> _EXERCISE DESCRIPTION_: Excerpt from the entries below: please repeat exactly the lines from the one containing "This screenshot has height=868, width=1389." through the last one, both ends included, with no pictures.

> _Screenshot grounding data_:
·····
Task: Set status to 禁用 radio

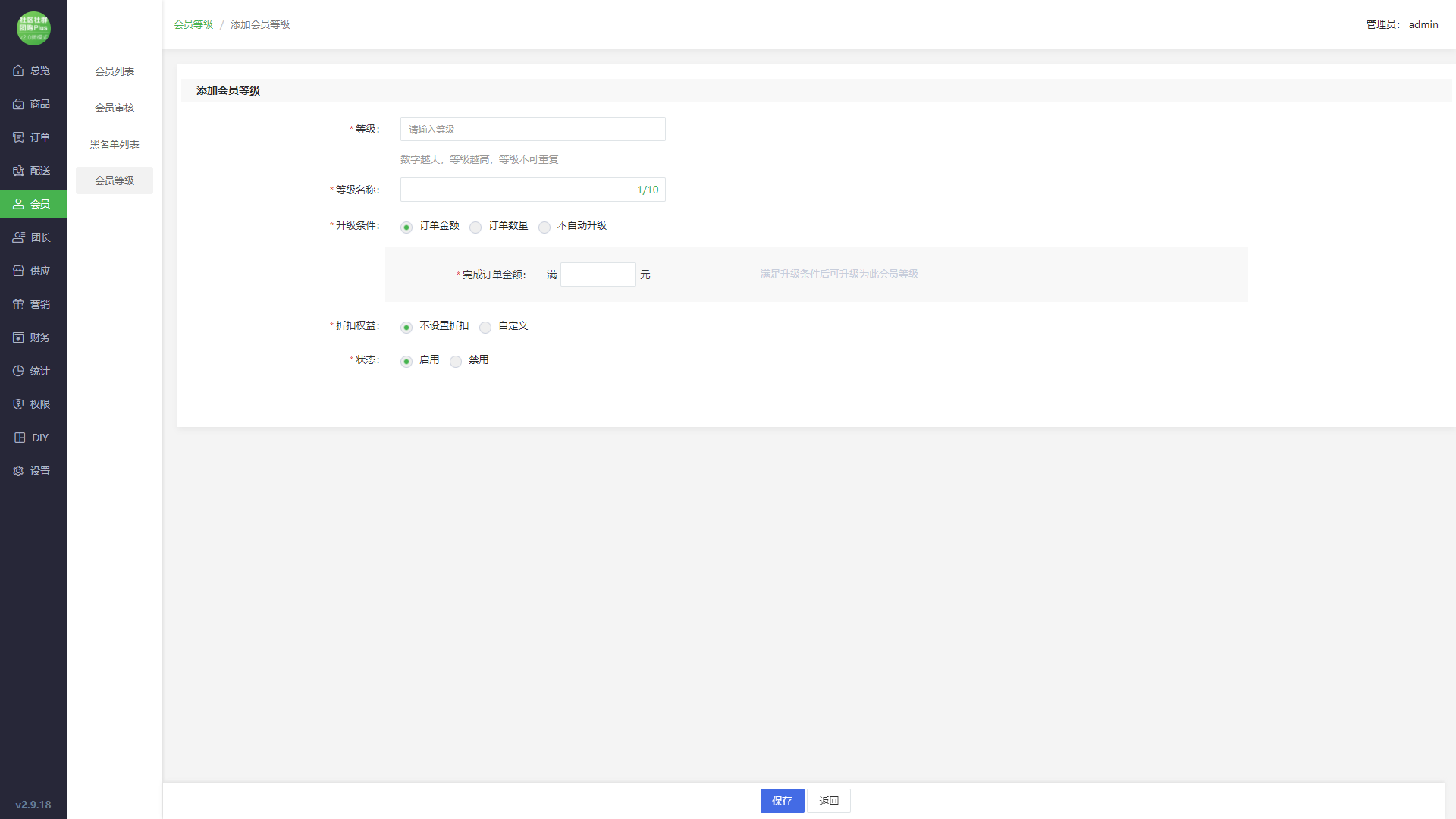Action: (456, 361)
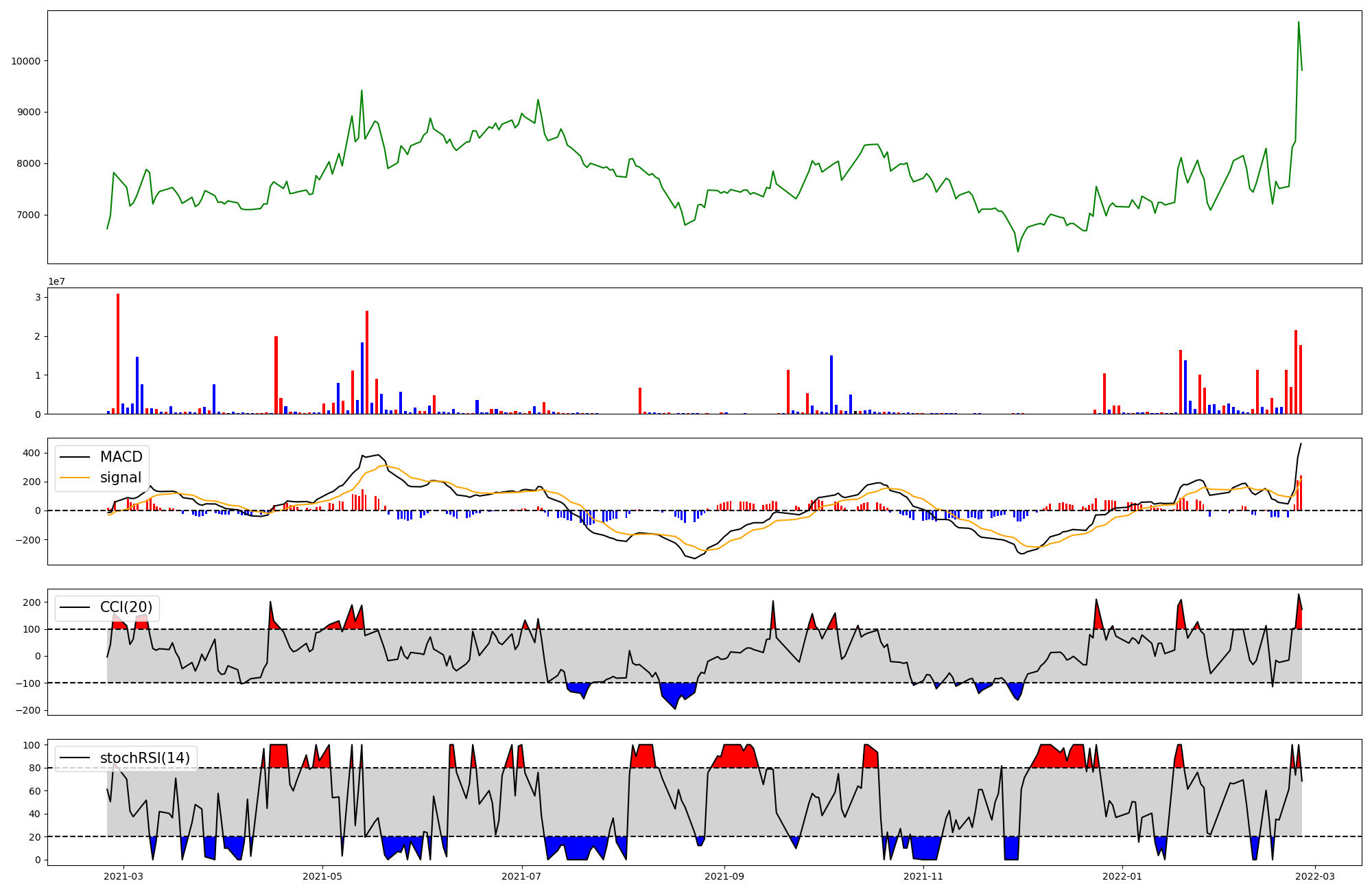Click the 2022-03 date tick label

pos(1315,876)
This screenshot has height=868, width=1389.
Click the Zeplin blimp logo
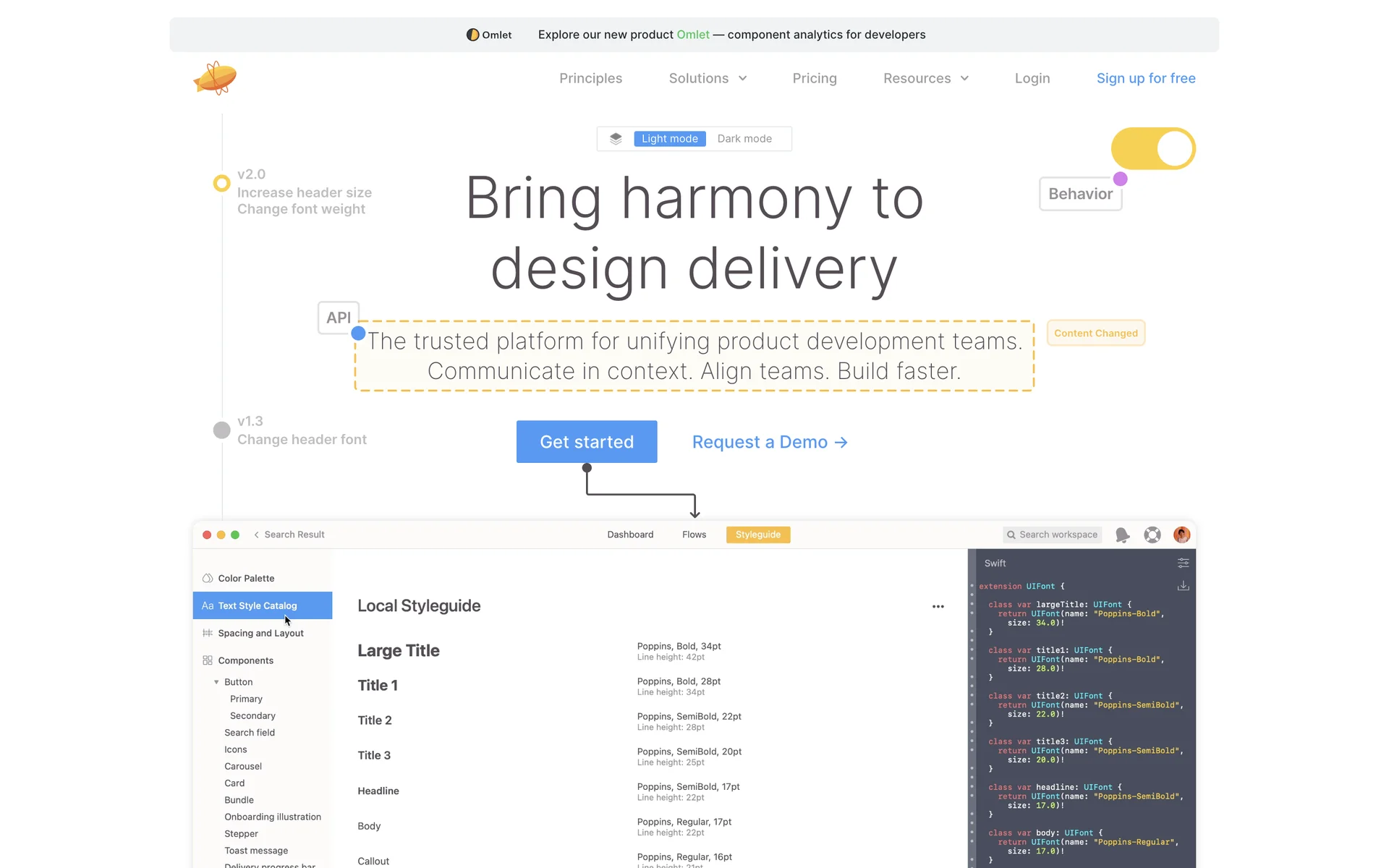pyautogui.click(x=215, y=78)
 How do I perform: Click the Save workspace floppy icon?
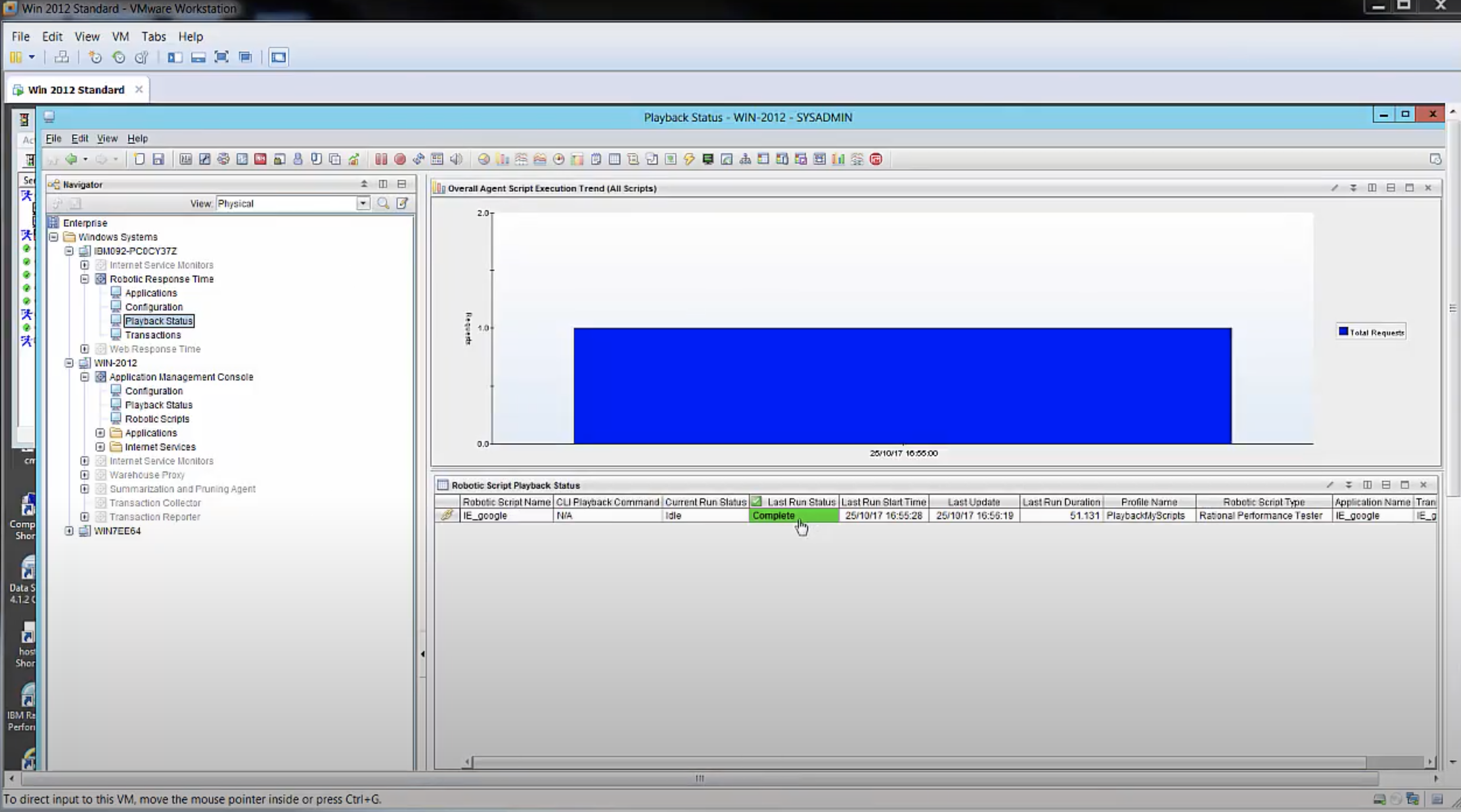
·····
> _RESULT OF THE EXERCISE_:
This screenshot has height=868, width=1389.
Click the Zeplin blimp logo
pyautogui.click(x=215, y=78)
 How do I perform: Click the Save workspace floppy icon?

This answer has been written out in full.